===== DATA FOR PROCESSING =====
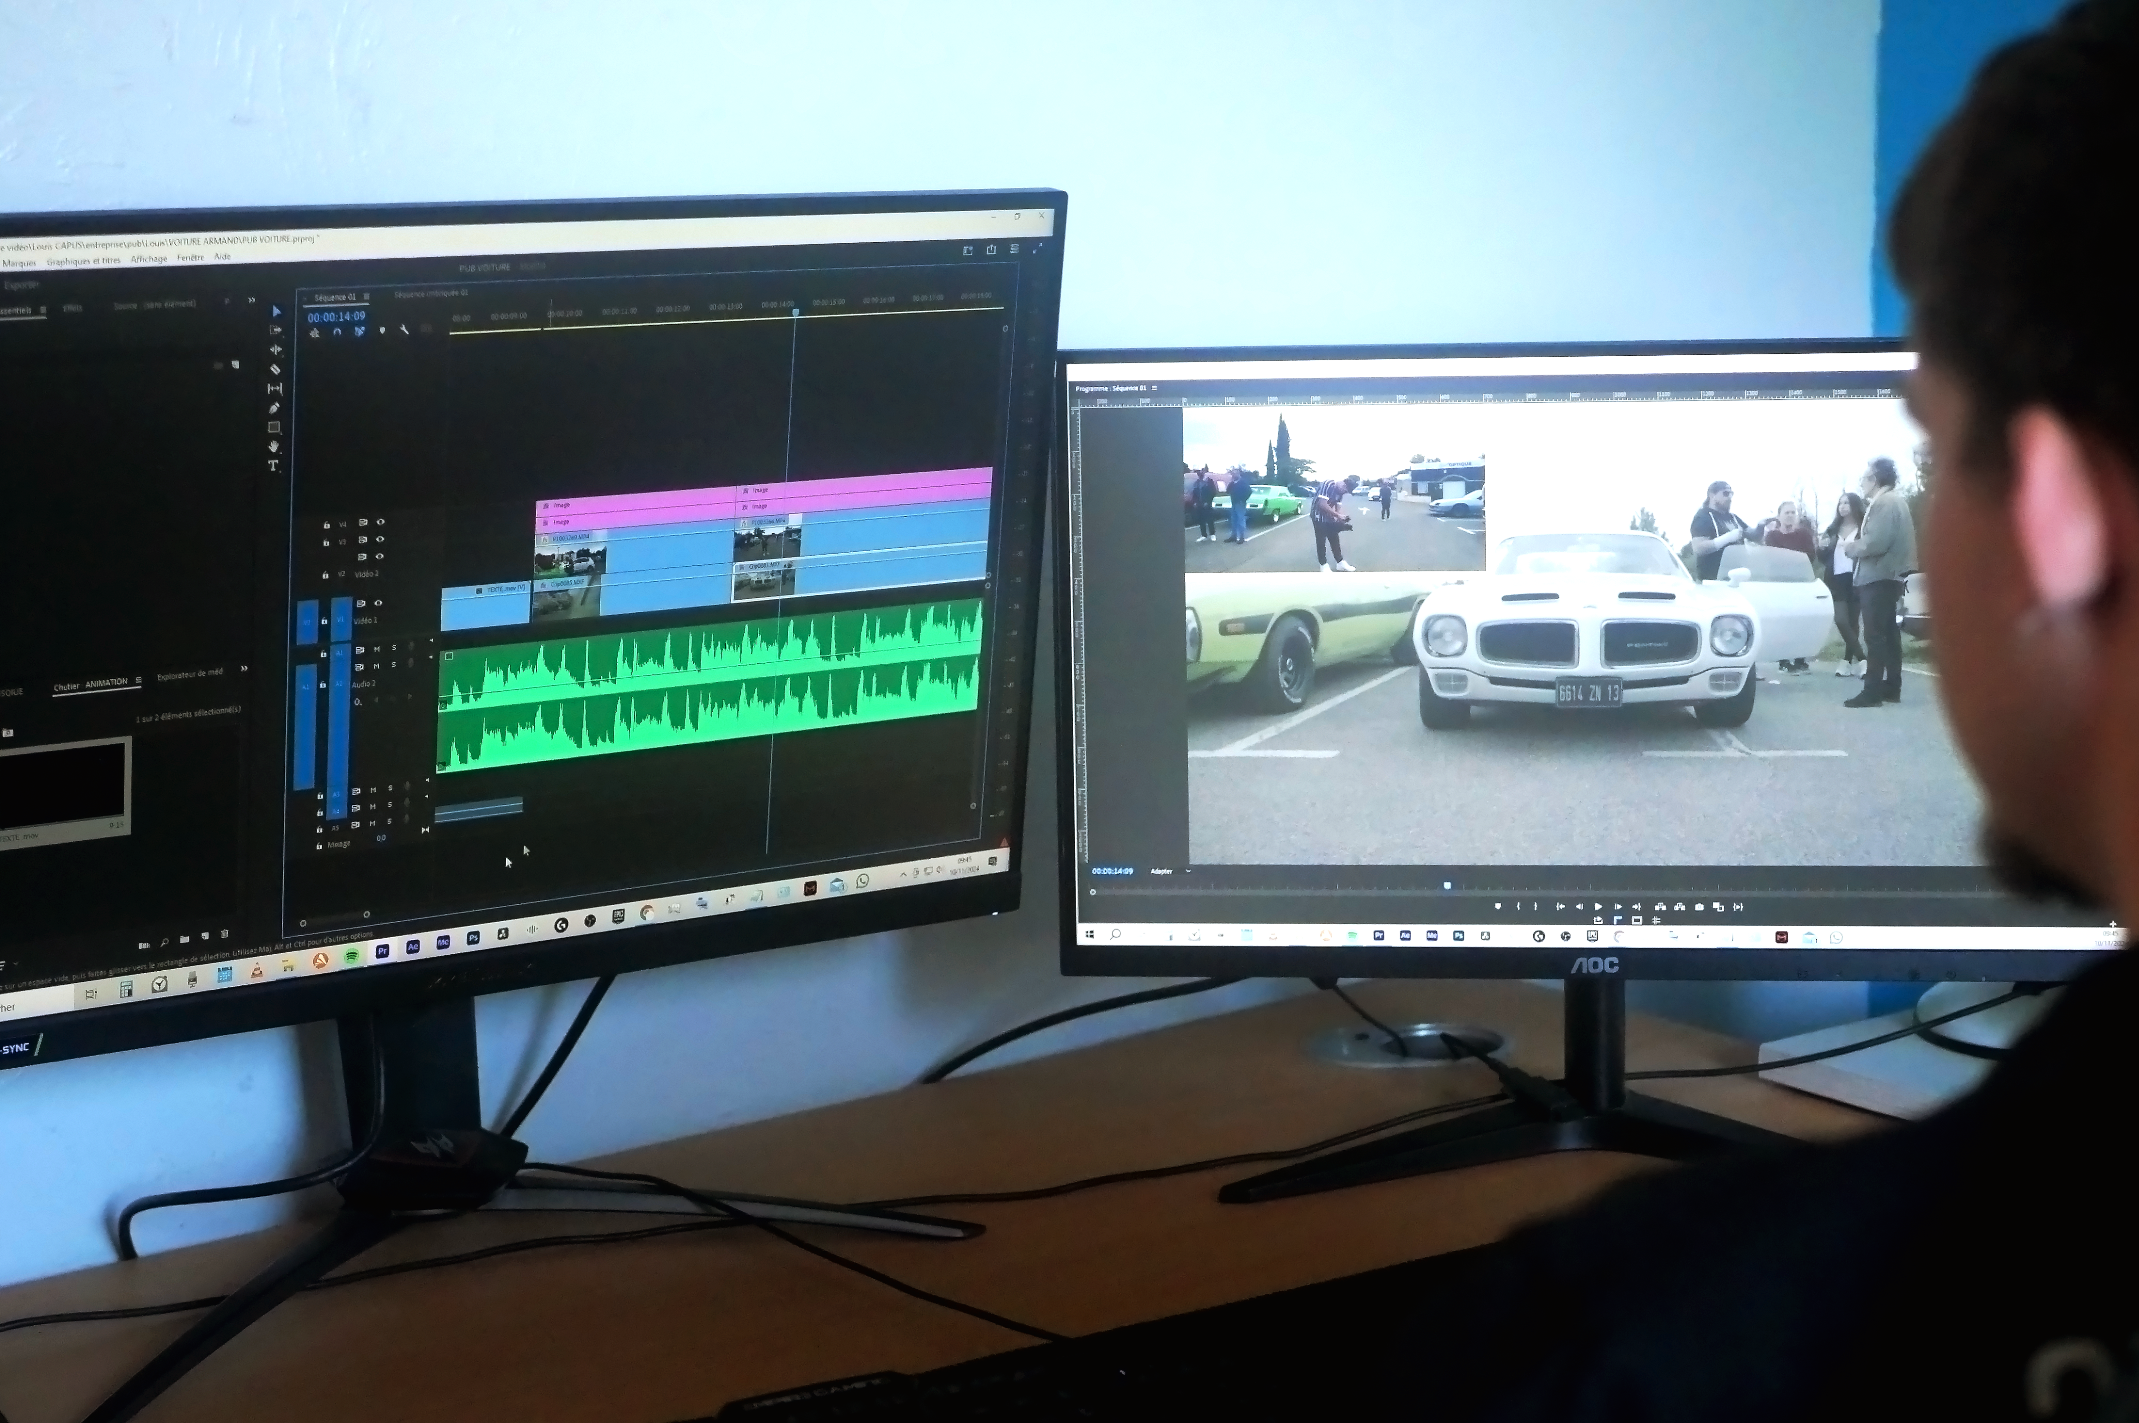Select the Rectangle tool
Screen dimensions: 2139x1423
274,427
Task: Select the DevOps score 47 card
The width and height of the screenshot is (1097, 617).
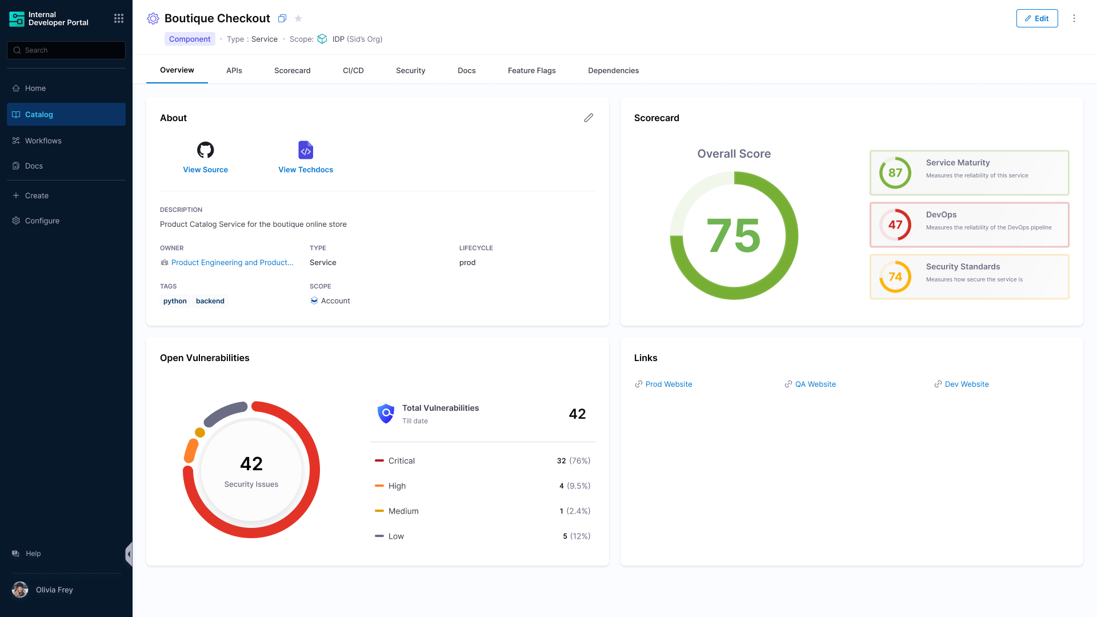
=====
Only the lines from the line with "Task: Select the DevOps score 47 card" through the closing line of the data, both included, should be set down, exactly as written and without pictures.

**RESPONSE BOX**
Task: Select the DevOps score 47 card
The width and height of the screenshot is (1097, 617).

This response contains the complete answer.